__What you should do__.
Give back the data below verbatim, line by line, and leave the pictures out.

__Provided records__.
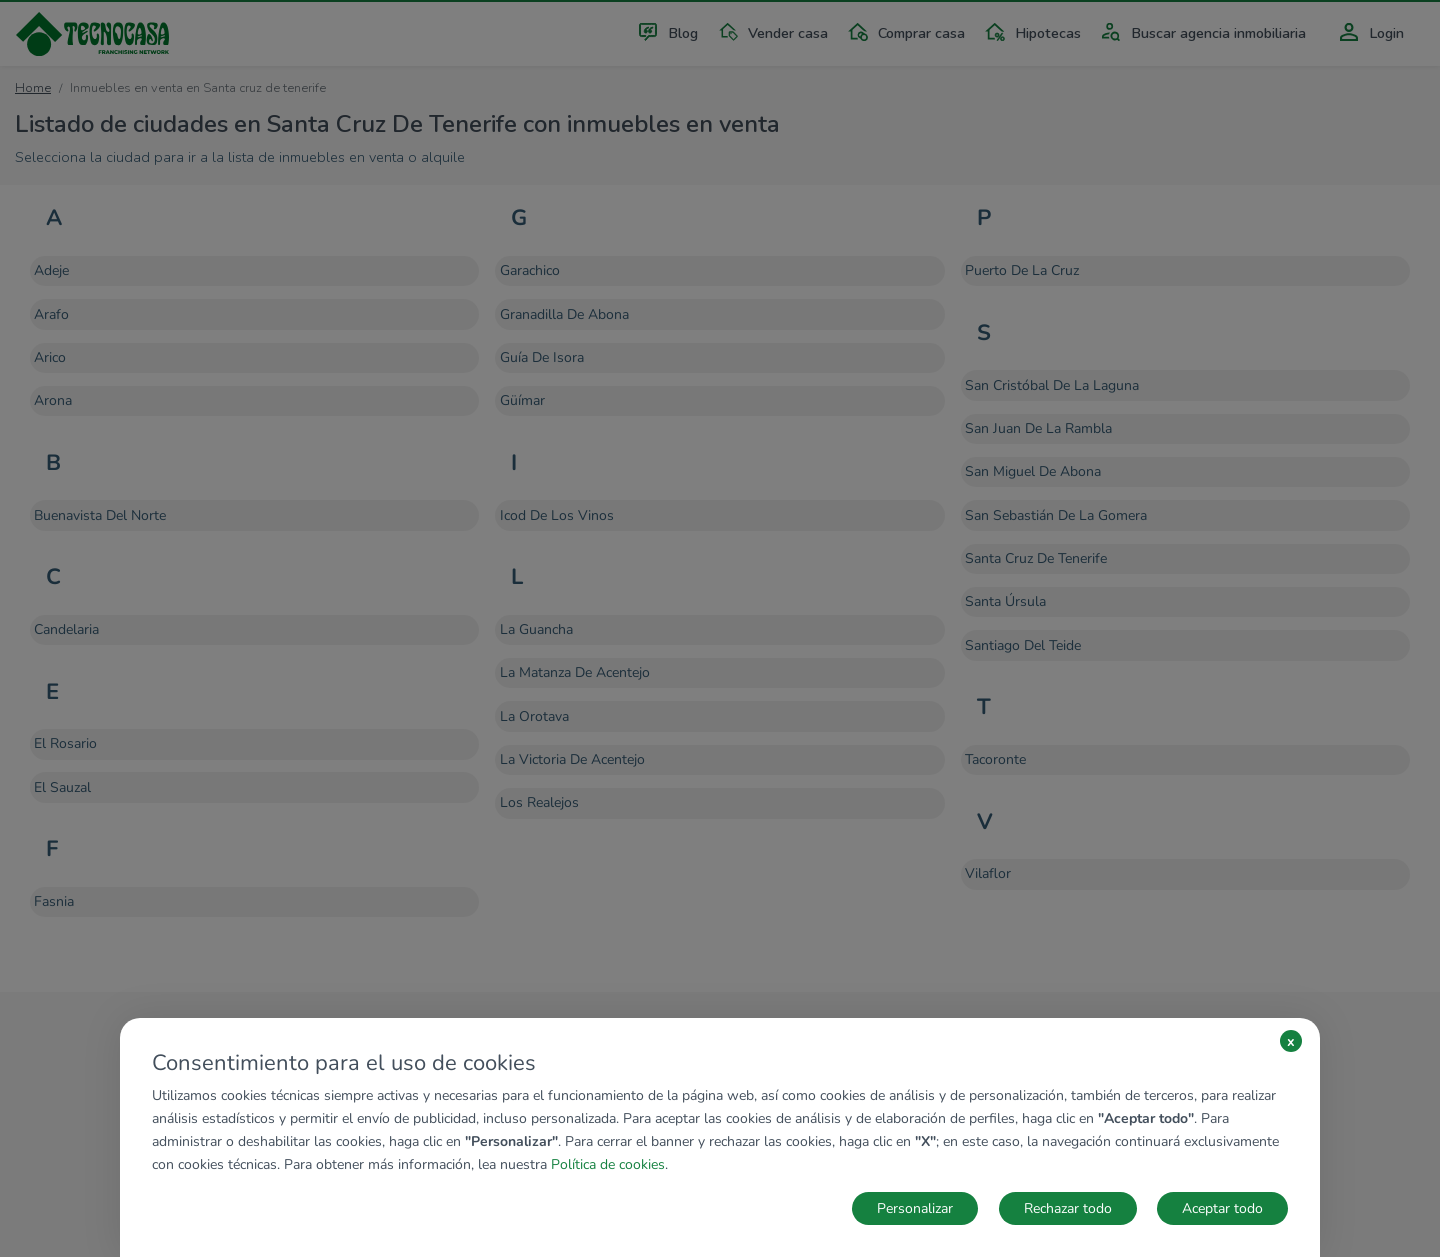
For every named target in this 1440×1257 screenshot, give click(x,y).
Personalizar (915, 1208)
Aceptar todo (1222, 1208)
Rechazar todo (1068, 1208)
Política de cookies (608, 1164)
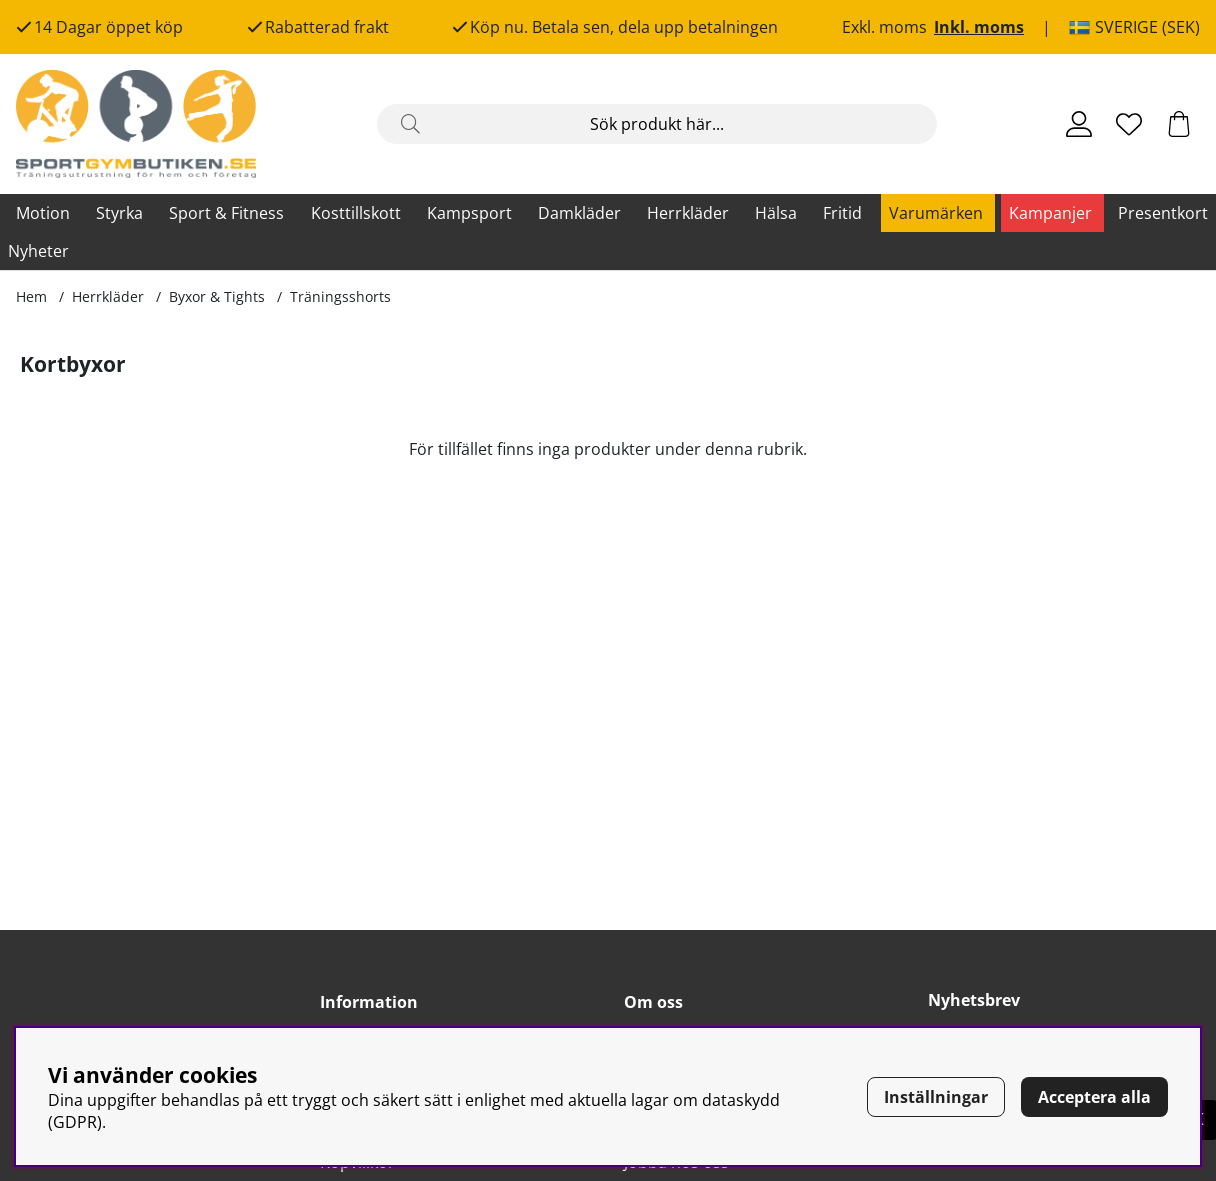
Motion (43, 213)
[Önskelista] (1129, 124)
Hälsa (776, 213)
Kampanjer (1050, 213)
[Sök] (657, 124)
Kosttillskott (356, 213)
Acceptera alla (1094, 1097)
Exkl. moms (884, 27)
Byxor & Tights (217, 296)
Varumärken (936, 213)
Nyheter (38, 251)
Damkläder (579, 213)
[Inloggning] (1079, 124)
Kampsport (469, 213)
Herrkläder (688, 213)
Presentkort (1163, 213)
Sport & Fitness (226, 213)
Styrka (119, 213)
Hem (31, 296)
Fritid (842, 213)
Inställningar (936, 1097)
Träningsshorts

__Reply__.
For every named target in this 1440×1257 screenshot, give click(x,y).
Personalizar (915, 1208)
Aceptar todo (1222, 1208)
Rechazar todo (1068, 1208)
Política de cookies (608, 1164)
Motion (43, 213)
[Önskelista] (1129, 124)
Hälsa (776, 213)
Kampanjer (1050, 213)
[Sök] (657, 124)
Kosttillskott (356, 213)
Acceptera alla (1094, 1097)
Exkl. moms (884, 27)
Byxor & Tights (217, 296)
Varumärken (936, 213)
Nyheter (38, 251)
Damkläder (579, 213)
[Inloggning] (1079, 124)
Kampsport (469, 213)
Herrkläder (688, 213)
Presentkort (1163, 213)
Sport & Fitness (226, 213)
Styrka (119, 213)
Hem (31, 296)
Fritid (842, 213)
Inställningar (936, 1097)
Träningsshorts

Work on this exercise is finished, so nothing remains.